→ **WHAT IS BEING ASKED**: Please transcribe only the lines from the one holding "For every named target in this 129×2576" through the final line of the data, both included, with no pictures.

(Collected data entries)
....
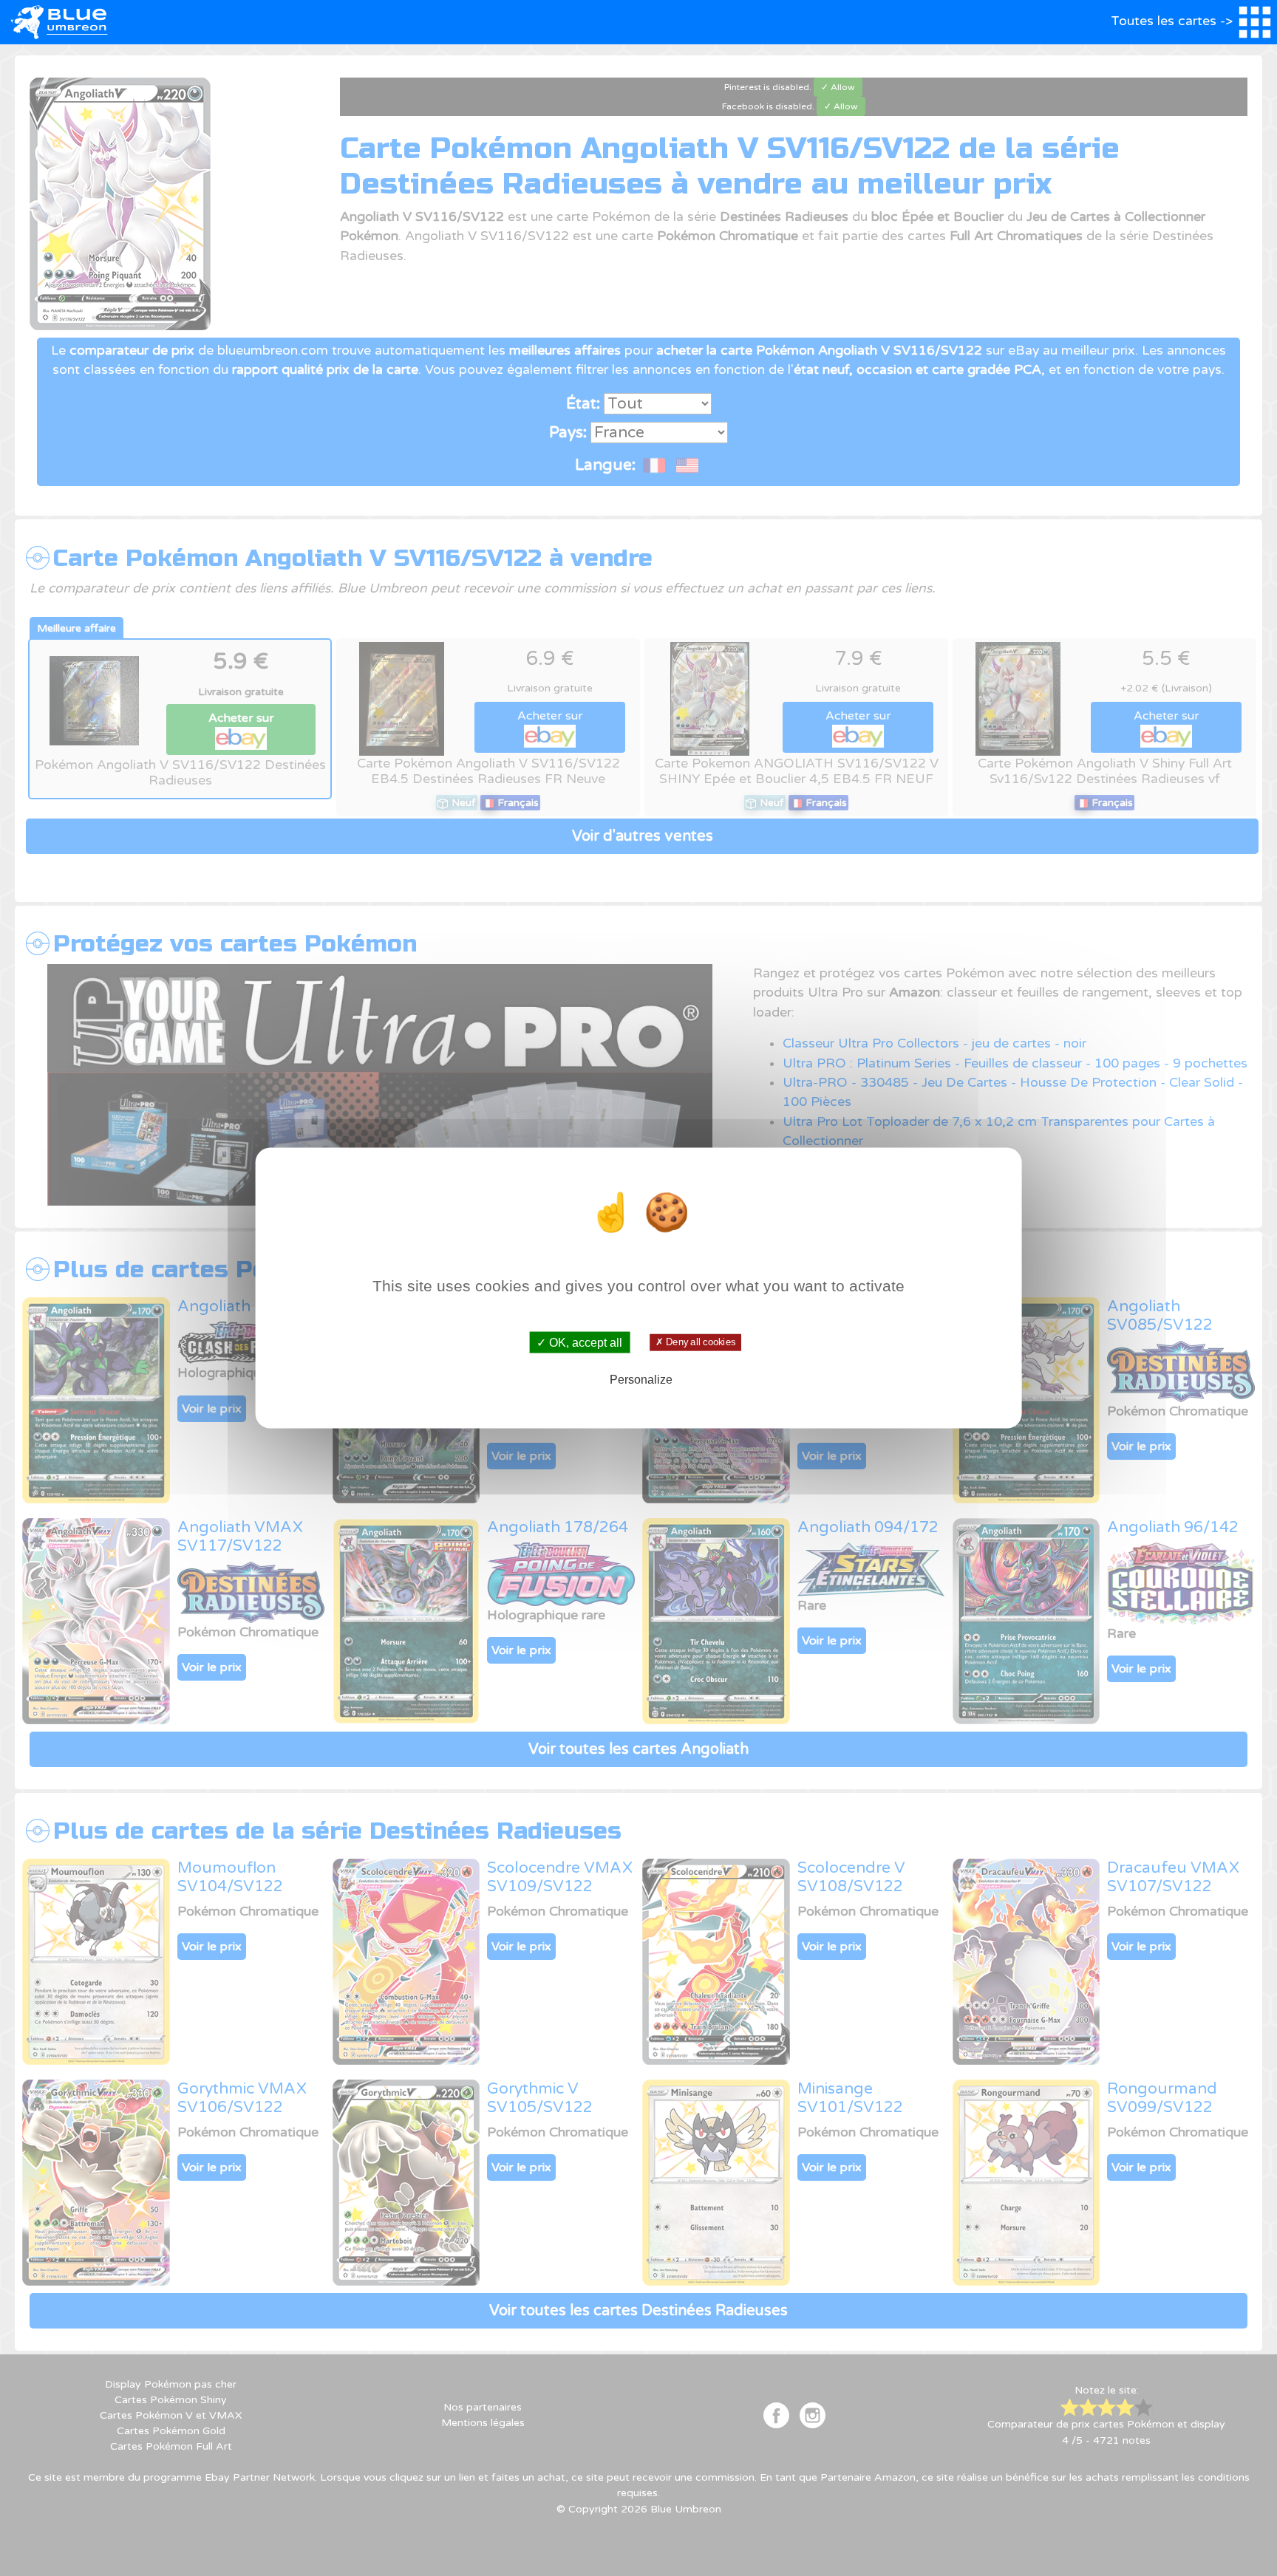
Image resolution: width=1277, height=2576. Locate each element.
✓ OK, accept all (579, 1342)
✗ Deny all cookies (695, 1342)
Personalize (641, 1379)
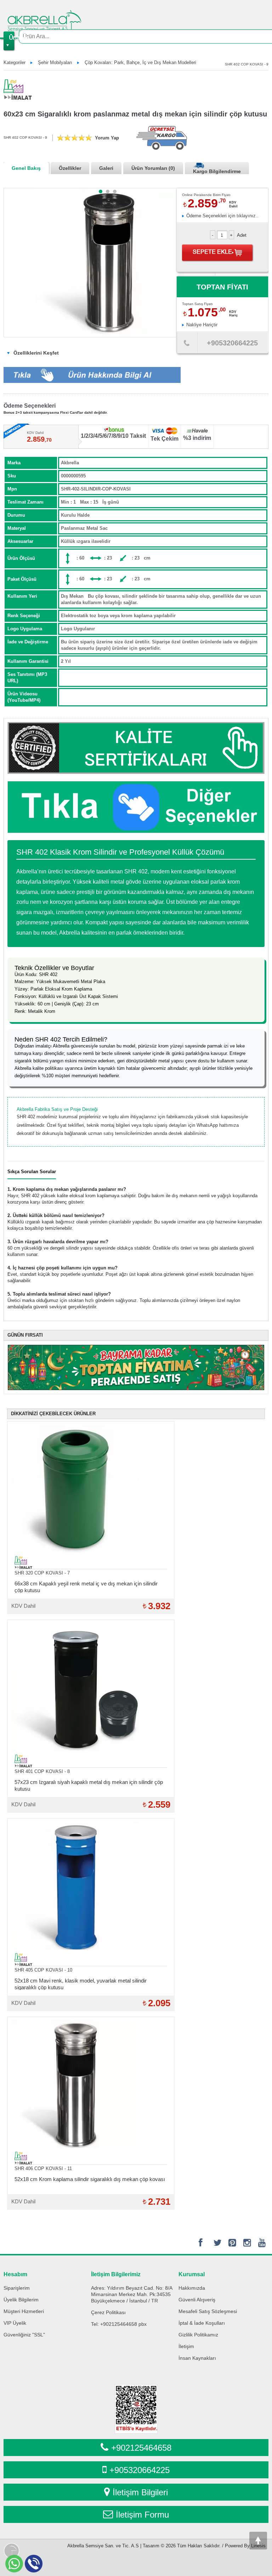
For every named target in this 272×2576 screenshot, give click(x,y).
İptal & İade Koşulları (201, 2323)
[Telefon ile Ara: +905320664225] (186, 345)
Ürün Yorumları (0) (153, 168)
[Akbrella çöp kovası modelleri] (136, 807)
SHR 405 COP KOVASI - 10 (43, 1970)
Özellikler (70, 168)
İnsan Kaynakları (197, 2358)
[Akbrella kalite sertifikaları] (136, 748)
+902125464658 (141, 2447)
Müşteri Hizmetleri (24, 2311)
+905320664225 (139, 2470)
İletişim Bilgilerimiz (116, 2274)
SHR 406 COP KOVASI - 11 (43, 2168)
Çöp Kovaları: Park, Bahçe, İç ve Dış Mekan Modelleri (140, 62)
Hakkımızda (191, 2288)
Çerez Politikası (108, 2312)
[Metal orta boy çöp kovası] (115, 191)
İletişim (186, 2346)
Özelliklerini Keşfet (35, 353)
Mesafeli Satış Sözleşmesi (207, 2311)
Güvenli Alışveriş (196, 2299)
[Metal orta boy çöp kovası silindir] (100, 191)
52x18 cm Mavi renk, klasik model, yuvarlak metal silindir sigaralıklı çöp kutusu (81, 1984)
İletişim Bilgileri (140, 2492)
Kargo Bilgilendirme (217, 171)
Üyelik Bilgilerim (21, 2299)
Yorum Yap (107, 137)
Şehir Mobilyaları (55, 62)
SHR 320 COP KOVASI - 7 (42, 1573)
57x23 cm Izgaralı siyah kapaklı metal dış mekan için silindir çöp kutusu (89, 1785)
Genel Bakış (26, 168)
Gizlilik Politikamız (198, 2334)
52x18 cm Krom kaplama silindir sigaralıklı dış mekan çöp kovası (90, 2179)
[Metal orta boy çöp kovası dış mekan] (107, 191)
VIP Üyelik (15, 2323)
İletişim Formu (142, 2514)
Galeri (106, 168)
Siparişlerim (17, 2288)
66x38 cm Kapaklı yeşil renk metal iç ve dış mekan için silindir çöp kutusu (86, 1586)
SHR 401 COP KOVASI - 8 (42, 1771)
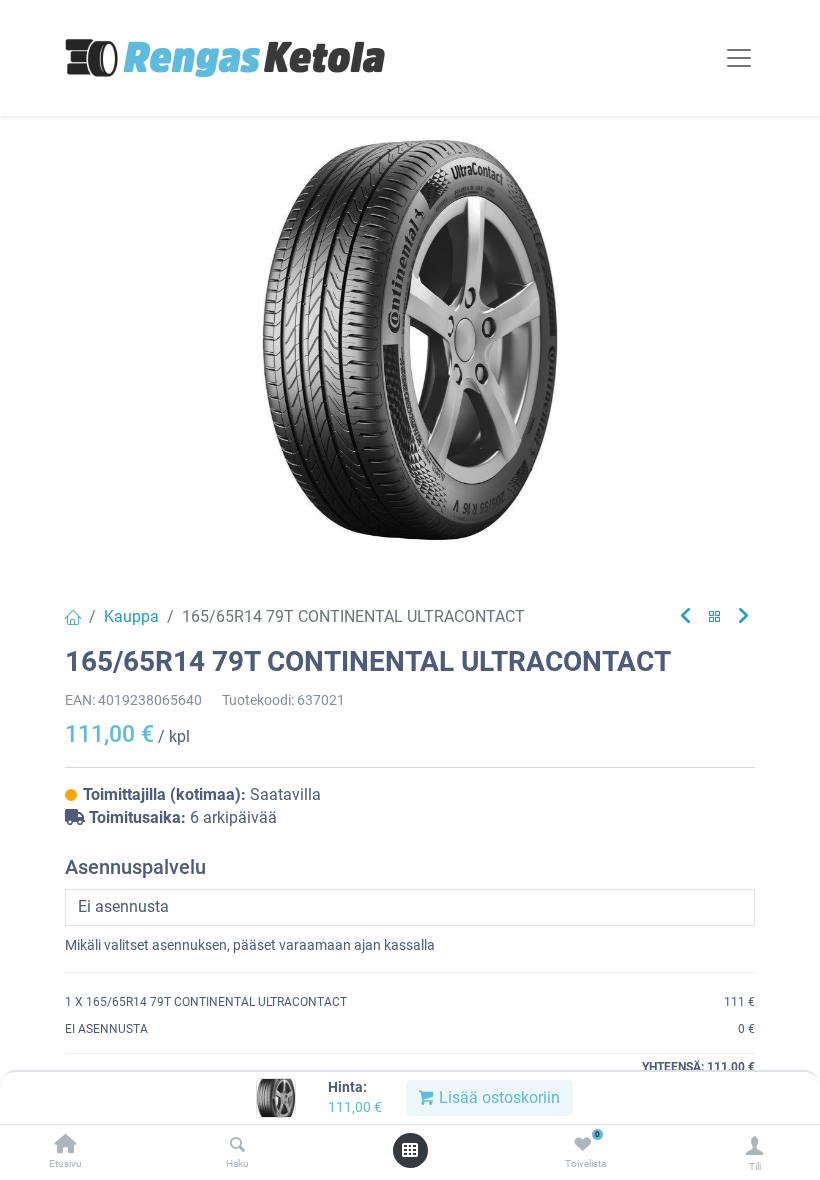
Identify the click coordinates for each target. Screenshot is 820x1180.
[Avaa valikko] (410, 1150)
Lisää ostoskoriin (497, 1097)
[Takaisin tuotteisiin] (715, 617)
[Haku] (237, 1145)
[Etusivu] (66, 1145)
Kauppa (131, 616)
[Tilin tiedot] (754, 1145)
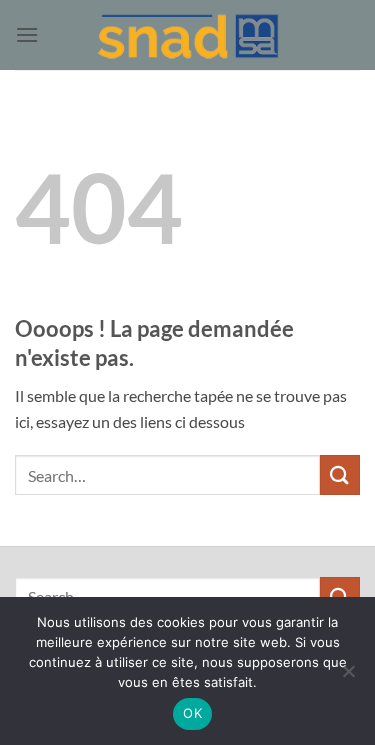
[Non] (348, 677)
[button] (27, 34)
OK (192, 713)
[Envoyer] (340, 474)
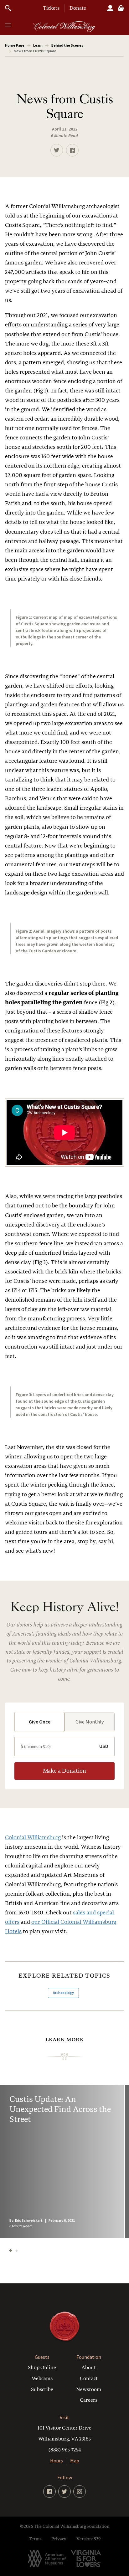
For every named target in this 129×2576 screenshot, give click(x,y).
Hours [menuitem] (56, 2460)
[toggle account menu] (110, 8)
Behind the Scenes (67, 45)
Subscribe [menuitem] (42, 2389)
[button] (8, 25)
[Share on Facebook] (72, 150)
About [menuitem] (88, 2367)
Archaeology (63, 1992)
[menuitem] (64, 2439)
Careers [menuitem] (88, 2400)
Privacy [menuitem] (58, 2539)
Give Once (39, 1721)
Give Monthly (89, 1721)
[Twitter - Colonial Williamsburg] (64, 2491)
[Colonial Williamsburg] (64, 26)
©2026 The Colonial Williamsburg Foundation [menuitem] (64, 2526)
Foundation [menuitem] (88, 2357)
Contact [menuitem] (89, 2378)
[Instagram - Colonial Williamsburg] (79, 2491)
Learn (38, 45)
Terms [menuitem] (35, 2539)
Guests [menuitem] (42, 2357)
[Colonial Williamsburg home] (64, 2341)
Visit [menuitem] (64, 2417)
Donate (78, 8)
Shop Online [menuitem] (42, 2367)
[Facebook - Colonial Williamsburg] (49, 2491)
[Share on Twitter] (56, 150)
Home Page (14, 45)
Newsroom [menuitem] (88, 2389)
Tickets (51, 8)
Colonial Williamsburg (33, 1837)
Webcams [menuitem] (42, 2378)
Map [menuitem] (74, 2460)
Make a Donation (64, 1771)
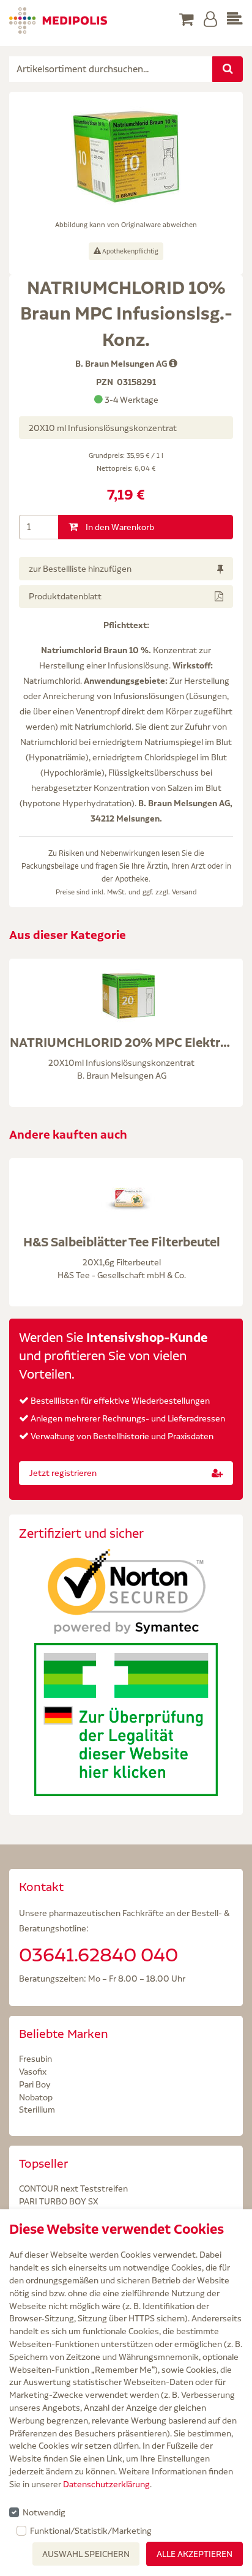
....
→ **RESULT**:
For every named target in this 129×2576 screenshot, give click(x,y).
Hours [menuitem] (56, 2460)
[toggle account menu] (110, 8)
Behind the Scenes (67, 45)
Subscribe [menuitem] (42, 2389)
[button] (8, 25)
[Share on Facebook] (72, 150)
About [menuitem] (88, 2367)
Archaeology (63, 1992)
[menuitem] (64, 2439)
Careers [menuitem] (88, 2400)
Privacy [menuitem] (58, 2539)
Give Once (39, 1721)
Give Monthly (89, 1721)
[Twitter - Colonial Williamsburg] (64, 2491)
[Colonial Williamsburg] (64, 26)
©2026 The Colonial Williamsburg Foundation [menuitem] (64, 2526)
Foundation [menuitem] (88, 2357)
Contact [menuitem] (89, 2378)
[Instagram - Colonial Williamsburg] (79, 2491)
Learn (38, 45)
Terms [menuitem] (35, 2539)
Guests [menuitem] (42, 2357)
[Colonial Williamsburg home] (64, 2341)
Visit [menuitem] (64, 2417)
Donate (78, 8)
Shop Online [menuitem] (42, 2367)
[Facebook - Colonial Williamsburg] (49, 2491)
[Share on Twitter] (56, 150)
Home Page (14, 45)
Newsroom [menuitem] (88, 2389)
Tickets (51, 8)
Colonial Williamsburg (33, 1837)
Webcams [menuitem] (42, 2378)
Map [menuitem] (74, 2460)
Make a Donation (64, 1771)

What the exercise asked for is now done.